Rewrite all of the data below as a numbered list, leaving out any blank lines.

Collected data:
▽

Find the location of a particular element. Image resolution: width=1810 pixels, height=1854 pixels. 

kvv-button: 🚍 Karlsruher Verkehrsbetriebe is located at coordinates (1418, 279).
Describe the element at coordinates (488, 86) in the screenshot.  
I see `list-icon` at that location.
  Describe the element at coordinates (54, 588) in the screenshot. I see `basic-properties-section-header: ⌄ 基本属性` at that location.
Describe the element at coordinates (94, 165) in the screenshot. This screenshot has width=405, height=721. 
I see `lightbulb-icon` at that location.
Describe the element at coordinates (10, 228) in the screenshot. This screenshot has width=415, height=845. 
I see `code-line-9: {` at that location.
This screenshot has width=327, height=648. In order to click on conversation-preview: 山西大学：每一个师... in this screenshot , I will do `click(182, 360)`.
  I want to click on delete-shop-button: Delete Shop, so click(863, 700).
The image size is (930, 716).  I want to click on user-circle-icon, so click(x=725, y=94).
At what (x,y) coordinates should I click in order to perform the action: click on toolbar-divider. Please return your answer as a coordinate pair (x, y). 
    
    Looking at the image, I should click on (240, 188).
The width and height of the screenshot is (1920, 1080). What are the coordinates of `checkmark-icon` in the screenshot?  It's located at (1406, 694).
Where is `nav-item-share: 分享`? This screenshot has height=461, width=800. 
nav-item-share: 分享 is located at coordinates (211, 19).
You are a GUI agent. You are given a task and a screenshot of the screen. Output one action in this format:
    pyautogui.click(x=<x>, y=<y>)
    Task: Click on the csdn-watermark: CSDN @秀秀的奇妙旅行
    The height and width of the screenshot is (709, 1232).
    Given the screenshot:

△

RESPONSE TO THIS EXERCISE:
1. Find the location of a particular element. Image resolution: width=1810 pixels, height=1854 pixels. 
2. kvv-button: 🚍 Karlsruher Verkehrsbetriebe is located at coordinates (1418, 279).
3. Describe the element at coordinates (488, 86) in the screenshot.  
4. I see `list-icon` at that location.
5.   Describe the element at coordinates (54, 588) in the screenshot. I see `basic-properties-section-header: ⌄ 基本属性` at that location.
6. Describe the element at coordinates (94, 165) in the screenshot. This screenshot has width=405, height=721. 
7. I see `lightbulb-icon` at that location.
8. Describe the element at coordinates (10, 228) in the screenshot. This screenshot has width=415, height=845. 
9. I see `code-line-9: {` at that location.
10. This screenshot has width=327, height=648. In order to click on conversation-preview: 山西大学：每一个师... in this screenshot , I will do `click(182, 360)`.
11.   I want to click on delete-shop-button: Delete Shop, so click(863, 700).
12. The image size is (930, 716).  I want to click on user-circle-icon, so click(x=725, y=94).
13. At what (x,y) coordinates should I click in order to perform the action: click on toolbar-divider. Please return your answer as a coordinate pair (x, y). 
14.     Looking at the image, I should click on (240, 188).
15. The width and height of the screenshot is (1920, 1080). What are the coordinates of `checkmark-icon` in the screenshot?  It's located at (1406, 694).
16. Where is `nav-item-share: 分享`? This screenshot has height=461, width=800. 
17. nav-item-share: 分享 is located at coordinates (211, 19).
18. You are a GUI agent. You are given a task and a screenshot of the screen. Output one action in this format:
19.     pyautogui.click(x=<x>, y=<y>)
20.     Task: Click on the csdn-watermark: CSDN @秀秀的奇妙旅行
21.     The height and width of the screenshot is (709, 1232).
22.     Given the screenshot:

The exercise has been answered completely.